The outlook goes on to tell us “Revenues for the First Half were ahead of management's expectations. Reflecting this more positive outlook for the Group, we are pleased to raise our revenue guidance for 2017 to between £500 - £515 million up from £480 - £495 million. In line with our strategy, we intend to reinvest this revenue outperformance into additional profitable growth opportunities, including further building on the momentum within the business and increased collaboration with branded UK restaurants. Therefore, EBITDA for the Full Year is still expected to be between £157 - £163 million."
Therefore the company are telling us that EBITDA for this year will be either in line with or slightly below the current forecast EBITDA due to this extra reinvestment to grow the business: I am ok with this but it may spook some due to the current high rating of the shares.
My View: I will continue to hold JE which is really building on what is a very dominant market position. The shares pull back a touch but in my view one to keep holding and possibly add to on the pull backs. Just a footnote that ordering through Just Eat can have its advantages compared to as simple call to your local takeaway. My son ordered a pizza which failed to arrive anywhere near on time, the shop’s fault: JE credited the cost of the order and arranged for a complimentary pizza to be delivered. The result one happy customer comfortable with unhealthy take away food.
Thursday 27/07/2017: Bonmarche: BON: Trading Update:
Note: I took a bit of a contrarian position in BON recently as although on first look it appeared to be a business in decline it was at least to my view, in a transformational stage in its move to move into online sales, the encouraging if adventurous appointment of the Helen Connolly as CEO on August 2016 plus the well covered almost unreal dividend of 8% plus tempted me after a touch of responsible research.
Todays TU is very encouraging “Total sales for the 13 weeks ended 1 July 2017 increased by 7.6% against the corresponding period in FY17. Store LFL sales increased by 4.2% and online sales increased by 39.0%”. Out of italics now so it’s back to me: now it’s early days but that increase of 39% but at the same time remember that that large percentage increase is based on a reasonable modest online income last year of just under 10% of total sales but nevertheless very encouraging increase in online sales that could substantially boost earnings in the future.

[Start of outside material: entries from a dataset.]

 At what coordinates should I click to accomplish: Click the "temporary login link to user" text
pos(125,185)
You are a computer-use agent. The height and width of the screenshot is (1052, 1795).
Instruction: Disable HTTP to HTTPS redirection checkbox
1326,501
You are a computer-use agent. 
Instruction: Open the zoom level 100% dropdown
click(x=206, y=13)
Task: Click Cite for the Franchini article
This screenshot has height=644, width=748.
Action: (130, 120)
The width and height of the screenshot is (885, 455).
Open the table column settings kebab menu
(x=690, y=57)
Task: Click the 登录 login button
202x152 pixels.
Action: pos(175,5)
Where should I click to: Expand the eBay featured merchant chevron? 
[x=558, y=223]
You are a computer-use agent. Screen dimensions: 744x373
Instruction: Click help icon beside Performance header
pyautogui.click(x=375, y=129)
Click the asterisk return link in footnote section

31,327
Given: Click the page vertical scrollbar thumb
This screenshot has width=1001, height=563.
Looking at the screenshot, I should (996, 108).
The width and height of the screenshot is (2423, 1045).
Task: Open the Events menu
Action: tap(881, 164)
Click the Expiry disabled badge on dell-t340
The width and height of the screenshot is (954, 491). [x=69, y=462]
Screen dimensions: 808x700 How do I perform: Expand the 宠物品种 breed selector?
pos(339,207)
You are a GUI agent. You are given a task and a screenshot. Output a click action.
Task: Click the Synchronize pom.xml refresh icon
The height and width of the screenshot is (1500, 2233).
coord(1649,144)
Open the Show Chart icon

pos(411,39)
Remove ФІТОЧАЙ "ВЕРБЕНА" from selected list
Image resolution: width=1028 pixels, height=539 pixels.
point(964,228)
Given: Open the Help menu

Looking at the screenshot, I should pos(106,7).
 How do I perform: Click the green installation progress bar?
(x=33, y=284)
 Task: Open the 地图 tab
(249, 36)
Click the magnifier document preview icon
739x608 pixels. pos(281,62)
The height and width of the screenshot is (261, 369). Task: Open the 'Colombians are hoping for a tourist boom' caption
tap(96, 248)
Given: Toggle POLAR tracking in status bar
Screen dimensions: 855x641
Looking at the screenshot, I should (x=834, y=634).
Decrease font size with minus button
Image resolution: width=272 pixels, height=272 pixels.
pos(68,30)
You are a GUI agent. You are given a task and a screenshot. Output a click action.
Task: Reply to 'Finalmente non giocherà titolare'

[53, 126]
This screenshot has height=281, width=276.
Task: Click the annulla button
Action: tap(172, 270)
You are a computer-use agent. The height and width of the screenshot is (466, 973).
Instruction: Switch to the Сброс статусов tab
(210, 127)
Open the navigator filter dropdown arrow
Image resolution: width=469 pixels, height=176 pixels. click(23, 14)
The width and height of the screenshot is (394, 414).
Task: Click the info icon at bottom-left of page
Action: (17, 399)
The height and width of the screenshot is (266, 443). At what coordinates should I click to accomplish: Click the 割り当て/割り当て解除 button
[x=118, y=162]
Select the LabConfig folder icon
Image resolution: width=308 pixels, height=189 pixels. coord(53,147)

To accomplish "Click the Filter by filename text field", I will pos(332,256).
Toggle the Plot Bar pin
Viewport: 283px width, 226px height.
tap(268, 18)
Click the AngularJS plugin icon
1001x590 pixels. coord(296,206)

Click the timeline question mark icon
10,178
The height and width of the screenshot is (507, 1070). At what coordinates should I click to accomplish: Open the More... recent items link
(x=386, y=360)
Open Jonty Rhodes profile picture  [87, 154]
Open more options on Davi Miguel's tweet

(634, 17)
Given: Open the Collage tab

The outlook informs us ”Trading during the first quarter of the new financial year has been in line with the Board's expectations, which are therefore unchanged in relation to the full year's result. The financial position of the business remains sound”.
My View: I am very comfortable with my position in BON, the dividend looks sound and the market should be reassured with today’s announcement: I will continue to hold and may be tempted to add a few more.
Friday 28/07/2017: RNS news for my me to consider BT: BT.A: 1st Quarter update which shows them as trading in line: in my opinion the bad news is all in the share price and I am looking for recovery from here. I bought these at a low price looking for some degree of recovery over the next 12 months and the added comfort of a 5% yield.
Note I see there is a trading update from G4M out today but I will leave that alone as I took some very good profits and no longer hold.
As ever, all views scribbled here are simply me sharing my thoughts with fellow private investors and in no way should be taken as recommendations to either buy or sell a stock.
Almost into August and in a few days time the real football starts; I simply totally ignore that grossly overrated “could not give a monkeys” premier league nonsense; no, it’s league football for me. So that means a return to writing about the Hatters exploits; indeed, life can be cruel at times!
Have a good weekend & as ever happy investing.